*The problem*:
Exact repetition of the data is the whole task.

*Task material*:

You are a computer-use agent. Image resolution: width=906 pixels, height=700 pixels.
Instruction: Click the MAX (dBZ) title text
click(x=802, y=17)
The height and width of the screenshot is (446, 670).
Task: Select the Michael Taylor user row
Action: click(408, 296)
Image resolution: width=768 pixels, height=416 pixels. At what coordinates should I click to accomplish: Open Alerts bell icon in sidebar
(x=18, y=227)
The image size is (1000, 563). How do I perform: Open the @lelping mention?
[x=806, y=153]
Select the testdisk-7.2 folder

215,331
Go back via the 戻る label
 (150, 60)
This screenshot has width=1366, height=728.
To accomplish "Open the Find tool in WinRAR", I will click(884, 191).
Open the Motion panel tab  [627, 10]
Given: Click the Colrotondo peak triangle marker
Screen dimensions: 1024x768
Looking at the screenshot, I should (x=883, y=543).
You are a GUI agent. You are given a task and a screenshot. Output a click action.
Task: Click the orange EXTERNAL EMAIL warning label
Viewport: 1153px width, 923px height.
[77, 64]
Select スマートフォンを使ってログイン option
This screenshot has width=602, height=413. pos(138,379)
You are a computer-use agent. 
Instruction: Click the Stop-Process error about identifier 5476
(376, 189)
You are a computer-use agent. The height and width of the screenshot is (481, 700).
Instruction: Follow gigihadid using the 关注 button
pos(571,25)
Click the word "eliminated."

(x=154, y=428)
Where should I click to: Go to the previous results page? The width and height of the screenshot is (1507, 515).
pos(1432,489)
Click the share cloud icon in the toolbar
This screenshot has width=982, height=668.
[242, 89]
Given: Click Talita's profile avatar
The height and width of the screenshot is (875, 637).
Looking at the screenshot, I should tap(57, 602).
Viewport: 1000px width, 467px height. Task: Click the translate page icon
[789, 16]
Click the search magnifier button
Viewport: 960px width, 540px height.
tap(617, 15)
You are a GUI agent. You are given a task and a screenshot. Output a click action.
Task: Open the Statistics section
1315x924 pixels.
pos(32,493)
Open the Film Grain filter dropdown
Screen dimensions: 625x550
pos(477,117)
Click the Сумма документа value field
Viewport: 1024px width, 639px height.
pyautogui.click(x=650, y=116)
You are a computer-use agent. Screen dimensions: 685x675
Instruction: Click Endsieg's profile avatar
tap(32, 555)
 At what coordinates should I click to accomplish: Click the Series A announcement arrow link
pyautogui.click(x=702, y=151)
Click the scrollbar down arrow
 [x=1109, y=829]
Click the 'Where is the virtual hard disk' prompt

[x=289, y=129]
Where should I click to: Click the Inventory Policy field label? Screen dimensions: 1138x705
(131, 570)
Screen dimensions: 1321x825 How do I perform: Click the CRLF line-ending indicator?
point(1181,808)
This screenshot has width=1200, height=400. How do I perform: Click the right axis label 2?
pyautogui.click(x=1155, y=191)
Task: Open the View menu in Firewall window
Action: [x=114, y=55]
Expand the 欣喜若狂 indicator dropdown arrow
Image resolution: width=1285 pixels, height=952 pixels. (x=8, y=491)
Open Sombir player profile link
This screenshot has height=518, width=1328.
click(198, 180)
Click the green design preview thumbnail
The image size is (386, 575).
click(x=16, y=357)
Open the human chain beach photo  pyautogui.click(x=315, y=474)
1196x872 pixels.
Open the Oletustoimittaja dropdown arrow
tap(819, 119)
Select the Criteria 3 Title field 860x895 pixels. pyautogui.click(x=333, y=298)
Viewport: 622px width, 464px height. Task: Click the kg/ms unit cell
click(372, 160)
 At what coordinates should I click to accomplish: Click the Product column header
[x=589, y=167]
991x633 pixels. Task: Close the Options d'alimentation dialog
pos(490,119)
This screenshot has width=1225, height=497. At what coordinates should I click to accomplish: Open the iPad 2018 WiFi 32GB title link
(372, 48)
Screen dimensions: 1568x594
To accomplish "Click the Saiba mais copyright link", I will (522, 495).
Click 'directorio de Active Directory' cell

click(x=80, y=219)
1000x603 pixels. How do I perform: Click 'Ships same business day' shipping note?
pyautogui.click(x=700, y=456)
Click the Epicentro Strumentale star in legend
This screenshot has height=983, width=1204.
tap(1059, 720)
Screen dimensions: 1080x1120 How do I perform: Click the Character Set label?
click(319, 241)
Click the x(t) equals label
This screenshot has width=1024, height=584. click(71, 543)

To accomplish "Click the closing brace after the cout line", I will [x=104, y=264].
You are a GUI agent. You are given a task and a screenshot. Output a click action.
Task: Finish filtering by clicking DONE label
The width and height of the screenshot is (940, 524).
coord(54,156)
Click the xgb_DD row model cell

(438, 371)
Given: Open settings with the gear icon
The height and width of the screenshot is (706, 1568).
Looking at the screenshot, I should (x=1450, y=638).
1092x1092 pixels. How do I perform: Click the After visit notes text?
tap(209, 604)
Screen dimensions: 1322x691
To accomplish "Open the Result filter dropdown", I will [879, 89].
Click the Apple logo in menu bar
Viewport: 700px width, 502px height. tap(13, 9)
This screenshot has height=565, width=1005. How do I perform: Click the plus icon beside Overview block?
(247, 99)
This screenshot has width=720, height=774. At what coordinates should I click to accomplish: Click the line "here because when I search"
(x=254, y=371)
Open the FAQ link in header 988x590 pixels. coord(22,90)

*Reply*:
You are a computer-use agent. Image resolution: width=906 pixels, height=700 pixels.
Instruction: Click the MAX (dBZ) title text
click(x=802, y=17)
The height and width of the screenshot is (446, 670).
Task: Select the Michael Taylor user row
Action: click(408, 296)
Image resolution: width=768 pixels, height=416 pixels. At what coordinates should I click to accomplish: Open Alerts bell icon in sidebar
(x=18, y=227)
The image size is (1000, 563). How do I perform: Open the @lelping mention?
[x=806, y=153]
Select the testdisk-7.2 folder

215,331
Go back via the 戻る label
 (150, 60)
This screenshot has width=1366, height=728.
To accomplish "Open the Find tool in WinRAR", I will click(884, 191).
Open the Motion panel tab  [627, 10]
Given: Click the Colrotondo peak triangle marker
Screen dimensions: 1024x768
Looking at the screenshot, I should (x=883, y=543).
You are a GUI agent. You are given a task and a screenshot. Output a click action.
Task: Click the orange EXTERNAL EMAIL warning label
Viewport: 1153px width, 923px height.
[77, 64]
Select スマートフォンを使ってログイン option
This screenshot has width=602, height=413. pos(138,379)
You are a computer-use agent. 
Instruction: Click the Stop-Process error about identifier 5476
(376, 189)
You are a computer-use agent. The height and width of the screenshot is (481, 700).
Instruction: Follow gigihadid using the 关注 button
pos(571,25)
Click the word "eliminated."

(x=154, y=428)
Where should I click to: Go to the previous results page? The width and height of the screenshot is (1507, 515).
pos(1432,489)
Click the share cloud icon in the toolbar
This screenshot has width=982, height=668.
[242, 89]
Given: Click Talita's profile avatar
The height and width of the screenshot is (875, 637).
Looking at the screenshot, I should tap(57, 602).
Viewport: 1000px width, 467px height. Task: Click the translate page icon
[789, 16]
Click the search magnifier button
Viewport: 960px width, 540px height.
tap(617, 15)
You are a GUI agent. You are given a task and a screenshot. Output a click action.
Task: Open the Statistics section
1315x924 pixels.
pos(32,493)
Open the Film Grain filter dropdown
Screen dimensions: 625x550
pos(477,117)
Click the Сумма документа value field
Viewport: 1024px width, 639px height.
pyautogui.click(x=650, y=116)
You are a computer-use agent. Screen dimensions: 685x675
Instruction: Click Endsieg's profile avatar
tap(32, 555)
 At what coordinates should I click to accomplish: Click the Series A announcement arrow link
pyautogui.click(x=702, y=151)
Click the scrollbar down arrow
 [x=1109, y=829]
Click the 'Where is the virtual hard disk' prompt

[x=289, y=129]
Where should I click to: Click the Inventory Policy field label? Screen dimensions: 1138x705
(131, 570)
Screen dimensions: 1321x825 How do I perform: Click the CRLF line-ending indicator?
point(1181,808)
This screenshot has width=1200, height=400. How do I perform: Click the right axis label 2?
pyautogui.click(x=1155, y=191)
Task: Open the View menu in Firewall window
Action: [x=114, y=55]
Expand the 欣喜若狂 indicator dropdown arrow
Image resolution: width=1285 pixels, height=952 pixels. (x=8, y=491)
Open Sombir player profile link
This screenshot has height=518, width=1328.
click(198, 180)
Click the green design preview thumbnail
The image size is (386, 575).
click(x=16, y=357)
Open the human chain beach photo  pyautogui.click(x=315, y=474)
1196x872 pixels.
Open the Oletustoimittaja dropdown arrow
tap(819, 119)
Select the Criteria 3 Title field 860x895 pixels. pyautogui.click(x=333, y=298)
Viewport: 622px width, 464px height. Task: Click the kg/ms unit cell
click(372, 160)
 At what coordinates should I click to accomplish: Click the Product column header
[x=589, y=167]
991x633 pixels. Task: Close the Options d'alimentation dialog
pos(490,119)
This screenshot has width=1225, height=497. At what coordinates should I click to accomplish: Open the iPad 2018 WiFi 32GB title link
(372, 48)
Screen dimensions: 1568x594
To accomplish "Click the Saiba mais copyright link", I will (522, 495).
Click 'directorio de Active Directory' cell

click(x=80, y=219)
1000x603 pixels. How do I perform: Click 'Ships same business day' shipping note?
pyautogui.click(x=700, y=456)
Click the Epicentro Strumentale star in legend
This screenshot has height=983, width=1204.
tap(1059, 720)
Screen dimensions: 1080x1120 How do I perform: Click the Character Set label?
click(319, 241)
Click the x(t) equals label
This screenshot has width=1024, height=584. click(71, 543)

To accomplish "Click the closing brace after the cout line", I will [x=104, y=264].
You are a GUI agent. You are given a task and a screenshot. Output a click action.
Task: Finish filtering by clicking DONE label
The width and height of the screenshot is (940, 524).
coord(54,156)
Click the xgb_DD row model cell

(438, 371)
Given: Open settings with the gear icon
The height and width of the screenshot is (706, 1568).
Looking at the screenshot, I should (x=1450, y=638).
1092x1092 pixels. How do I perform: Click the After visit notes text?
tap(209, 604)
Screen dimensions: 1322x691
To accomplish "Open the Result filter dropdown", I will [879, 89].
Click the Apple logo in menu bar
Viewport: 700px width, 502px height. tap(13, 9)
This screenshot has height=565, width=1005. How do I perform: Click the plus icon beside Overview block?
(247, 99)
This screenshot has width=720, height=774. At what coordinates should I click to accomplish: Click the line "here because when I search"
(x=254, y=371)
Open the FAQ link in header 988x590 pixels. coord(22,90)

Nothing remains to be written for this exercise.